#### ENTRIES ####
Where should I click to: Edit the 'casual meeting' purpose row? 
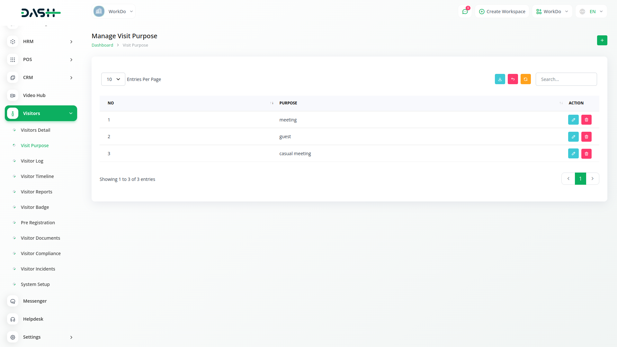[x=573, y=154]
####
#### ENTRIES ####
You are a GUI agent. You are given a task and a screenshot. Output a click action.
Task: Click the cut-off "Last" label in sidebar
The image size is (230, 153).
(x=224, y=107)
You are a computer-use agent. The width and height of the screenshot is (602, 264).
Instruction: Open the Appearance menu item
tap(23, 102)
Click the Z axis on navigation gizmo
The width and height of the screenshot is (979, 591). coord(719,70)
####
## TASK STATEMENT
Collect every line of the data above that contains the word "height", and reproduce each line in full.

## OUTPUT OF THE TASK
You are a computer-use agent. The width and height of the screenshot is (602, 264).
The width and height of the screenshot is (979, 591). coord(719,70)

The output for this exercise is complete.